**ОТРЫВОК:**
# # # # # # #
Всех скифов, забранных еще при вступлении, они принесли в жертву победе, а остальных, покоренных, подчинили себе. Лишь только они перешли громадное озеро, то — подобные некоему урагану племен — захватили там алпидзуров, алцилдзуров, итимаров, тункарсов и боисков 387, сидевших на побережье этой самой Скифии. Аланов 388, хотя и равных им в бою, но отличных от них [общей] человечностью, образом жизни и наружным видом, они также подчинили себе, обессилив частыми стычками. Может быть, они побеждали их не столько войной, сколько внушая величайший ужас своим страшным видом; они обращали их [аланов] в бегство, потому что их [гуннов] образ пугал своей чернотой, походя не на лицо, а, если можно так сказать, на безобразный комок с дырами вместо глаз. Их свирепая наружность выдает жестокость их духа: они зверствуют даже над потомством своим с первого Дня рождения. Детям мужского пола они рассекают щеки железом, чтобы, раньше чем воспринять питание молоком, попробовали они испытание раной. Поэтому они стареют безбородыми, а в юношестве лишены красоты, так как лицо, изборожденное железом, из-за рубцов теряет своевременное украшение волосами.

Ростом они невелики, но быстры проворством своих движений и Чрезвычайно склонны к верховой езде; они широки в плечах, ловки в стрельбе из лука и всегда горделиво выпрямлены благодаря крепости шеи. При человеческом обличье живут они в звериной дикости.[86]

Когда геты увидели этот воинствующий род — преследователя множества племен, они испугались и стали рассуждать со своим королем, как бы уйти от такого врага. Германарих, король готов хотя, как мы сообщили выше, и был победителем многих племен, призадумался, однако, с приходом гуннов.

Вероломному же племени росомонов 389, которое в те времена служило ему в числе других племен, подвернулся тут случай повредить ему. Одну женщину из вышеназванного племени [росомонов], по имени Сунильду, за изменнический уход [от короля], ее мужа, король [Германарих], движимый гневом, приказал разорвать на части, привязав ее к диким коням и пустив их вскачь. Братья же ее, Cap и Аммий, мстя за смерть сестры, поразили его в бок мечом. Мучимый этой раной, король влачил жизнь больного. Узнав о несчастном его недуге, Баламбер 390, король гуннов, двинулся войной на ту часть [готов, которую составляли] остроготы; от них везеготы, следуя какому-то своему намерению, уже отделились 391. Между тем Германарих, престарелый и одряхлевший, страдал от раны и, не перенеся гуннских набегов, скончался на сто десятом году жизни 392. Смерть его дала гуннам возможность осилить тех готов, которые, как мы говорили, сидели на восточной стороне и назывались остроготами.
# # # # # # #
**СОБРАННЫЕ ДАННЫЕ:**
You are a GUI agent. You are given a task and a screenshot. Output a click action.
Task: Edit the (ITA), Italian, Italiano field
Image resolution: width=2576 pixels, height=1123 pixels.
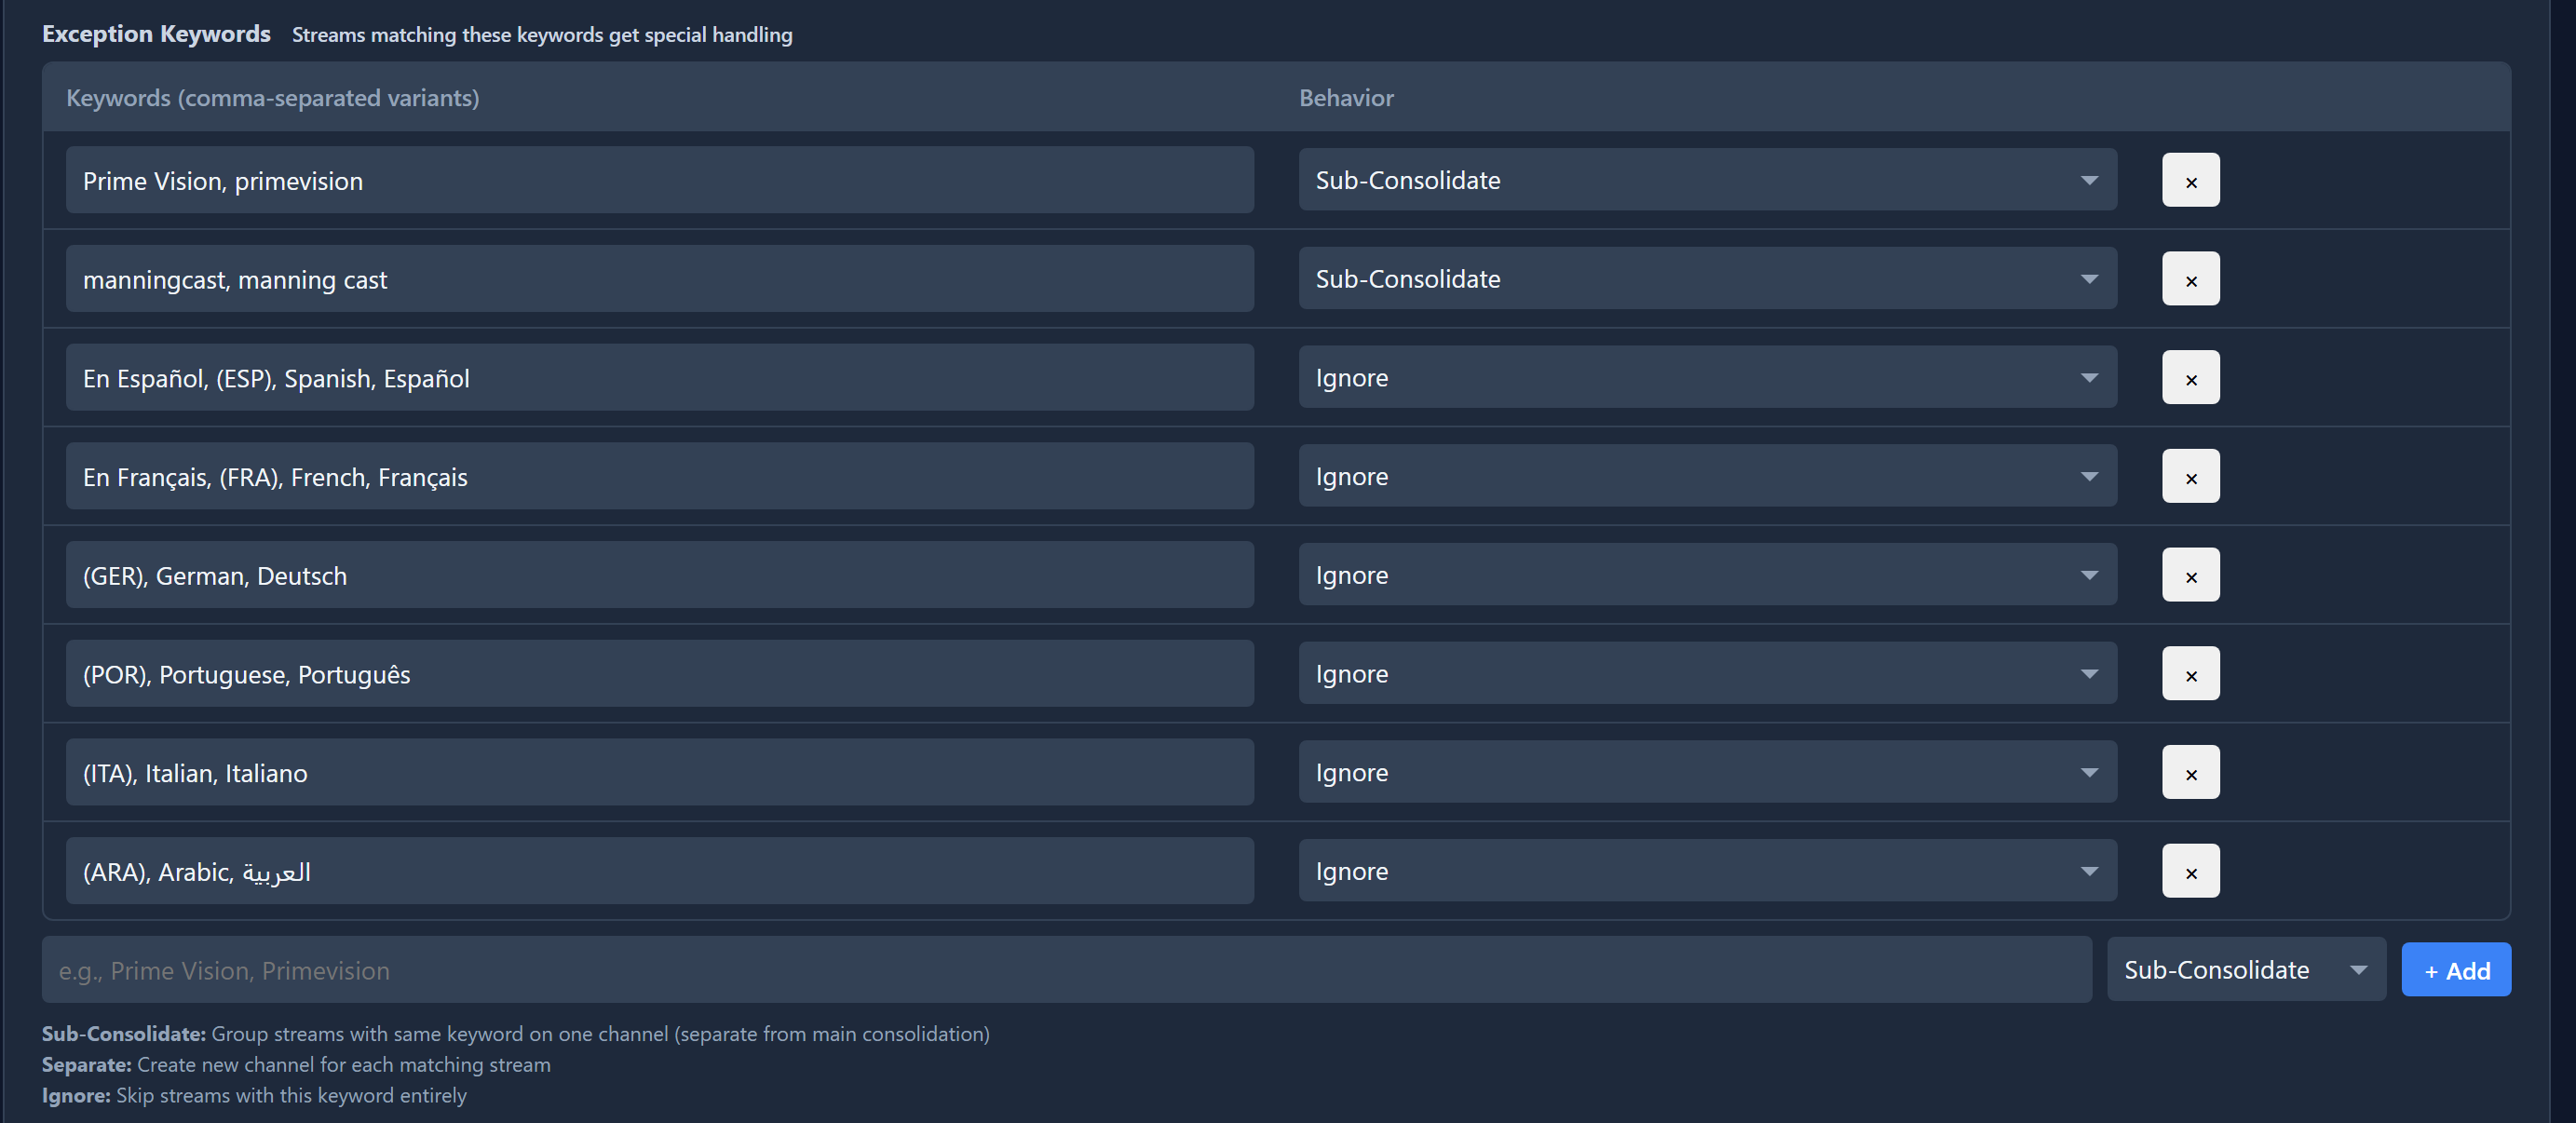click(659, 773)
# # # # # # #
**ЗАДАНИЕ:** Пожалуйста, кратко изложите отрывок в двух предложениях.

**ОТВЕТ НА ЗАДАНИЕ:** Гунны подчинили племена на побережье Скифии и аланов, наводя на них ужас своим страшным видом. Король готов Германарих, раненный мечом братьями Сунильды Саром и Аммием, не перенес гуннских набегов Баламбера и умер на сто десятом году жизни, после чего гунны осилили остроготов.